HPL_pdlaswp01N Broadcast a column panel L and swap the row panel U.
applies the NB row interchanges to NN columns of the
trailing submatrix and broadcast a column panel.
A "Spread then roll" algorithm performs the swap :: broadcast of the
row panel U at once, resulting in a minimal communication volume and
a "very good" use of the connectivity if available. With P process
rows and assuming bi-directional links, the running time of this
function can be approximated by:
(log_2(P)+(P-1)) * lat + K * NB * LocQ(N) / bdwth
where NB is the number of rows of the row panel U, N is the global
number of columns being updated, lat and bdwth are the latency and
bandwidth of the network for double precision real words.
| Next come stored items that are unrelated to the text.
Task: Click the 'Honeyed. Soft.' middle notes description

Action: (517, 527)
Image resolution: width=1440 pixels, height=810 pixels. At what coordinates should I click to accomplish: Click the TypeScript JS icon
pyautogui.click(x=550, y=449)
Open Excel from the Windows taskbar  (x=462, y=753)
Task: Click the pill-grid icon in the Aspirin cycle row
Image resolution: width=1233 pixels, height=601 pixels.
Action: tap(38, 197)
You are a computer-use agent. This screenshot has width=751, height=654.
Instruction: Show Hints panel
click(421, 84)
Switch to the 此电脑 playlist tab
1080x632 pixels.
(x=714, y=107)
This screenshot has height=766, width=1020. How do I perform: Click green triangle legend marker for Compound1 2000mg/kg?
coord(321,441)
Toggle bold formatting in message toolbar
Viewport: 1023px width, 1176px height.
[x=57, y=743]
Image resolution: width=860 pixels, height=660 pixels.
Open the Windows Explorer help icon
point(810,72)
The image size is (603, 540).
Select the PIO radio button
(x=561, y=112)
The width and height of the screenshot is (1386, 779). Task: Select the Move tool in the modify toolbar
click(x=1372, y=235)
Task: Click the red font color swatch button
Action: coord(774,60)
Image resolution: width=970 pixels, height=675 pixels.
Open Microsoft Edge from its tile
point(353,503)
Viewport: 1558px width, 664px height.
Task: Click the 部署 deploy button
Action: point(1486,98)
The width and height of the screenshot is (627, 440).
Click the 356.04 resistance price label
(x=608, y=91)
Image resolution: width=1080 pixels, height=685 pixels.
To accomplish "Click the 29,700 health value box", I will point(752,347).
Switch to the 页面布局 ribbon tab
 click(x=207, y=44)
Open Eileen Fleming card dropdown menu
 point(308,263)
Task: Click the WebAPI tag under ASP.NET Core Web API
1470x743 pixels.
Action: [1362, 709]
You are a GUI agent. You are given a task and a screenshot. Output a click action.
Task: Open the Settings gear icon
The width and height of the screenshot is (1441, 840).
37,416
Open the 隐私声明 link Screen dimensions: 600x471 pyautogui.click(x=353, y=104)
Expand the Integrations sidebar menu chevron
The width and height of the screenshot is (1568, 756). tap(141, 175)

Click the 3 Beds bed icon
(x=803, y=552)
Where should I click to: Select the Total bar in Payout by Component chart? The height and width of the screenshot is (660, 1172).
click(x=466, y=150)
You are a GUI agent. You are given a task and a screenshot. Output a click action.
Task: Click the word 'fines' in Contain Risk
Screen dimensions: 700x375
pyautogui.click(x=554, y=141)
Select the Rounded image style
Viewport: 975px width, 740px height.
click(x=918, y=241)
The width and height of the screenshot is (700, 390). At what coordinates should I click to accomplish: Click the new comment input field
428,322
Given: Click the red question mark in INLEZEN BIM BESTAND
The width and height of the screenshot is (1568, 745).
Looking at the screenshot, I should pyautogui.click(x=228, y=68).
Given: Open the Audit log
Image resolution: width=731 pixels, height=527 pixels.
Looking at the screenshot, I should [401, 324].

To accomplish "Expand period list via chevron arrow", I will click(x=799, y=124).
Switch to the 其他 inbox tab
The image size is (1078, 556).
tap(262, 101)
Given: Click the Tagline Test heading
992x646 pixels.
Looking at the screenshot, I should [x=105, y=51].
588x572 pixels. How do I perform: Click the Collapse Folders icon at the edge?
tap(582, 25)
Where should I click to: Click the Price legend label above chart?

K is
a constant in (2,3] that depends on the achieved bandwidth during a
simultaneous message exchange between two processes. An empirical
optimistic value of K is typically 2.4.
PBCST (local input/output) HPL_T_panel *
On entry, PBCST points to the data structure containing the
panel (to be broadcast) information.
IFLAG (local input/output) int *
On entry, IFLAG indicates whether or not the broadcast has
already been completed. If not, probing will occur, and the
outcome will be contained in IFLAG on exit.
PANEL (local input/output) HPL_T_panel *
On entry, PANEL points to the data structure containing the
NN (local input) const int
On entry, NN specifies the local number of columns of the
trailing submatrix to be swapped and broadcast starting at
the current position. NN must be at least zero.